TASK DESCRIPTION
Set down the material again. Keep every line exactly as it is.

======== LISTED RECORDS ========

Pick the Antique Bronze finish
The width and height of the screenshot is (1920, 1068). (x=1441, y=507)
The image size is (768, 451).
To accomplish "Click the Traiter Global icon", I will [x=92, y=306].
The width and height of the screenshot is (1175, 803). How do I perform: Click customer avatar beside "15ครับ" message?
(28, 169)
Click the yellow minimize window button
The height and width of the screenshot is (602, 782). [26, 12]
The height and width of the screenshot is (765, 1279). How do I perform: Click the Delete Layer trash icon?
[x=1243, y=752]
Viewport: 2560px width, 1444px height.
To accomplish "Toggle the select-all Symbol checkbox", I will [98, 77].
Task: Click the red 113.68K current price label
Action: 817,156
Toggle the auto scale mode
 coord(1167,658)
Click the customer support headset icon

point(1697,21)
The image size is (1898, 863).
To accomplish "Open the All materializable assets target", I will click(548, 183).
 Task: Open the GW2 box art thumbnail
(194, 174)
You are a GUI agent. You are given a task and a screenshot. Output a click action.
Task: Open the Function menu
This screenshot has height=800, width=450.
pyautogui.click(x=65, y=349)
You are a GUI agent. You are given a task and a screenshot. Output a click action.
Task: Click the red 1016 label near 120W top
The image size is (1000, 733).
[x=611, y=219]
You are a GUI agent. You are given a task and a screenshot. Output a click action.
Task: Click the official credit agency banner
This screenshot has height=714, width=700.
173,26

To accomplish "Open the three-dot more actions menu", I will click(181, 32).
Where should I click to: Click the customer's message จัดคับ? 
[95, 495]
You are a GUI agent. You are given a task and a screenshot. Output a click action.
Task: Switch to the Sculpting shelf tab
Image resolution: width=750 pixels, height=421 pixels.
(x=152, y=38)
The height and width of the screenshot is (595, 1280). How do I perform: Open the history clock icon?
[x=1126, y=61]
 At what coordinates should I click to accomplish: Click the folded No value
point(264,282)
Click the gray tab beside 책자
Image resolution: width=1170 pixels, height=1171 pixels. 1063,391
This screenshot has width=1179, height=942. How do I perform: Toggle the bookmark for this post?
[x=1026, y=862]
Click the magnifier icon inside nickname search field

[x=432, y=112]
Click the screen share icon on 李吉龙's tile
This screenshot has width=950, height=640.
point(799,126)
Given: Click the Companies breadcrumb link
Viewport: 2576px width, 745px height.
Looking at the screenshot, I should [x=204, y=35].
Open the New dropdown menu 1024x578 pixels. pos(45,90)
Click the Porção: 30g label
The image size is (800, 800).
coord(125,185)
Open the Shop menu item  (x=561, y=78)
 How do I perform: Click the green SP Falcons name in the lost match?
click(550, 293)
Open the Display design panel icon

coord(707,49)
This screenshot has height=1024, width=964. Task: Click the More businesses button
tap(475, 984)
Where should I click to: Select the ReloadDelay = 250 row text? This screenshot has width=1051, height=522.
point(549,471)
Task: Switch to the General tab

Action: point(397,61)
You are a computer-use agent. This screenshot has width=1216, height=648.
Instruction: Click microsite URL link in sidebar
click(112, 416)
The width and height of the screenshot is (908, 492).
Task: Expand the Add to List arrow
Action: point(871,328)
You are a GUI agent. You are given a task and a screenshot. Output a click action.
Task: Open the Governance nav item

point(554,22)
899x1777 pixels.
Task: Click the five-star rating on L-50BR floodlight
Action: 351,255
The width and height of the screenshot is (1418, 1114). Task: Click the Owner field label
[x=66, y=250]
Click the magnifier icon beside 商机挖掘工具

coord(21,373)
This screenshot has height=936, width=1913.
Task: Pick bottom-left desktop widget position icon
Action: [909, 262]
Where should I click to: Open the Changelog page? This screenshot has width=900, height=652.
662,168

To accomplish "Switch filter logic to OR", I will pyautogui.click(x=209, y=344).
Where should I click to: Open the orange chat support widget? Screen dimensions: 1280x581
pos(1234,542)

========

RESPONSE TO THE TASK
Pick the Antique Bronze finish
The width and height of the screenshot is (1920, 1068). (x=1441, y=507)
The image size is (768, 451).
To accomplish "Click the Traiter Global icon", I will [x=92, y=306].
The width and height of the screenshot is (1175, 803). How do I perform: Click customer avatar beside "15ครับ" message?
(28, 169)
Click the yellow minimize window button
The height and width of the screenshot is (602, 782). [26, 12]
The height and width of the screenshot is (765, 1279). How do I perform: Click the Delete Layer trash icon?
[x=1243, y=752]
Viewport: 2560px width, 1444px height.
To accomplish "Toggle the select-all Symbol checkbox", I will [98, 77].
Task: Click the red 113.68K current price label
Action: 817,156
Toggle the auto scale mode
 coord(1167,658)
Click the customer support headset icon

point(1697,21)
The image size is (1898, 863).
To accomplish "Open the All materializable assets target", I will click(548, 183).
 Task: Open the GW2 box art thumbnail
(194, 174)
You are a GUI agent. You are given a task and a screenshot. Output a click action.
Task: Open the Function menu
This screenshot has height=800, width=450.
pyautogui.click(x=65, y=349)
You are a GUI agent. You are given a task and a screenshot. Output a click action.
Task: Click the red 1016 label near 120W top
The image size is (1000, 733).
[x=611, y=219]
You are a GUI agent. You are given a task and a screenshot. Output a click action.
Task: Click the official credit agency banner
This screenshot has height=714, width=700.
173,26

To accomplish "Open the three-dot more actions menu", I will click(181, 32).
Where should I click to: Click the customer's message จัดคับ? 
[95, 495]
You are a GUI agent. You are given a task and a screenshot. Output a click action.
Task: Switch to the Sculpting shelf tab
Image resolution: width=750 pixels, height=421 pixels.
(x=152, y=38)
The height and width of the screenshot is (595, 1280). How do I perform: Open the history clock icon?
[x=1126, y=61]
 At what coordinates should I click to accomplish: Click the folded No value
point(264,282)
Click the gray tab beside 책자
Image resolution: width=1170 pixels, height=1171 pixels. 1063,391
This screenshot has width=1179, height=942. How do I perform: Toggle the bookmark for this post?
[x=1026, y=862]
Click the magnifier icon inside nickname search field

[x=432, y=112]
Click the screen share icon on 李吉龙's tile
This screenshot has width=950, height=640.
point(799,126)
Given: Click the Companies breadcrumb link
Viewport: 2576px width, 745px height.
Looking at the screenshot, I should [x=204, y=35].
Open the New dropdown menu 1024x578 pixels. pos(45,90)
Click the Porção: 30g label
The image size is (800, 800).
coord(125,185)
Open the Shop menu item  (x=561, y=78)
 How do I perform: Click the green SP Falcons name in the lost match?
click(550, 293)
Open the Display design panel icon

coord(707,49)
This screenshot has height=1024, width=964. Task: Click the More businesses button
tap(475, 984)
Where should I click to: Select the ReloadDelay = 250 row text? This screenshot has width=1051, height=522.
point(549,471)
Task: Switch to the General tab

Action: point(397,61)
You are a computer-use agent. This screenshot has width=1216, height=648.
Instruction: Click microsite URL link in sidebar
click(112, 416)
The width and height of the screenshot is (908, 492).
Task: Expand the Add to List arrow
Action: point(871,328)
You are a GUI agent. You are given a task and a screenshot. Output a click action.
Task: Open the Governance nav item

point(554,22)
899x1777 pixels.
Task: Click the five-star rating on L-50BR floodlight
Action: 351,255
The width and height of the screenshot is (1418, 1114). Task: Click the Owner field label
[x=66, y=250]
Click the magnifier icon beside 商机挖掘工具

coord(21,373)
This screenshot has height=936, width=1913.
Task: Pick bottom-left desktop widget position icon
Action: [909, 262]
Where should I click to: Open the Changelog page? This screenshot has width=900, height=652.
662,168

To accomplish "Switch filter logic to OR", I will pyautogui.click(x=209, y=344).
Where should I click to: Open the orange chat support widget? Screen dimensions: 1280x581
pos(1234,542)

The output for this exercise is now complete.